Von Frustration kann bei Ana noch keine Rede sein. »Ich stamme aus einem kleinen Ort in Asturien«, sagt sie, »Berlin ist für mich eine interessante Stadt – aber Arbeit gibt es hier auch nicht.« Deshalb wird die junge Frau, wenn sie den obligatorischen Integrationskurs abgeschlossen hat, den sie derzeit in Berlin absolviert, auf der Suche nach Arbeit so schnell wie möglich weiterziehen: »Ich versuche es in Baden-Württemberg, dort soll es besser sein.«
Jorge Munoz hingegen bleibt vorerst in Berlin, verliert aber langsam die Geduld. »Ich bin diplomierter Spanischlehrer, aber es ist in Deutschland unmöglich, eine Anstellung in einer Sprachschule oder bei einem Bildungsträger zu bekommen.« Das gesamte Weiterbildungssystem in Deutschland funktioniere nur noch auf der Basis von schlechtbezahlten Honorarverträgen. Er habe den Eindruck, dass überwiegend junge Menschen oder Studenten beschäftigt würden, weil sie besonders billige Arbeitskräfte seien. »Ich fühle mich auch wegen meines Alters diskriminiert«, sagt der 52jährige.
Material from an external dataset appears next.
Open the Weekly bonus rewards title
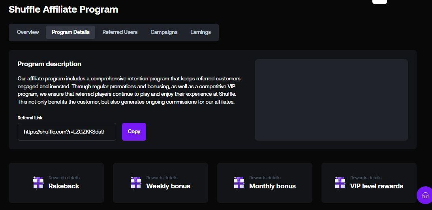Viewport: 432px width, 210px height. coord(168,186)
Als Arbeitssuchender ist er derzeit vom Jobcenter abhängig, dort biete man ihm ausschließlich Arbeit im Callcenter an. Von den Callcentern werde er regelmäßig wegen seines Akzents abgelehnt. Jorge lebt schon lange in Deutschland, er hat hier gearbeitet und auch studiert. Für arbeitssuchende Neuankömmlinge aus den europäischen Ländern hingegen ist das Jobcenter seit dem 19. Dezember 2011 nicht mehr zuständig, sie haben keinen Anspruch mehr auf ALG II. »Junge Spanier oder Griechen«, schrieb Stefan Sauer in der Berliner Zeitung, »die angesichts horrender Arbeitslosenzahlen in ihren Heimatländern in Deutschland eine Stelle zu finden hoffen, können mithin nicht mit staatlicher Unterstützung rechnen.« Entfallen ist damit auch die Möglichkeit, an dem vom Bundesamt für Migration und Flüchtlinge finanzierten Sprachkurs, dem so­genannten Integrationskurs, teilzunehmen. Er bereitet Einwanderer auf die Sprachprüfung B 1 des europäischen Referenzrahmens vor: die unerlässliche Eintrittskarte zum deutschen Arbeitsmarkt.
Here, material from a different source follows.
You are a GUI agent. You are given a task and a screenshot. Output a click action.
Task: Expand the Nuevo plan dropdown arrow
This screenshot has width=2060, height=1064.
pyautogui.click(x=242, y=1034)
Die Arbeitssuchenden müssen sich nun allein um sämtliche Angelegenheiten kümmern – den Spracherwerb, die Wohnungs- und Arbeitssuche, die Bürokratie der Meldebehörden und Finanzämter, die Krankenversicherung und die Altersvorsorge. Maria Fernandez, die in Deutschland ein Philosophie- und Sprachstudium absolviert hat, weiß, dass das nicht einfach ist. Ihre Erfahrungen mit deutschen Behörden und dem deutschen Arbeitsmarkt haben zu ihrem Entschluss geführt, nach Spanien zurückzukehren. Aktuelle Zahlen dazu, wie viele es ihr gleichtun, liegen noch nicht vor. Fraglich ist auch, ob sich die Medien hierzulande dafür interessieren würden. Zu Beginn dieses Monats kündigte Bundesarbeitsministerin Ursula von der Leyen (CDU) an, Ini­tiativen zu fördern, die es sich zum Ziel gesetzt haben, talentierte junge Menschen aus Griechenland und Spanien nach Deutschland zu holen. Ein Boom sieht anders aus.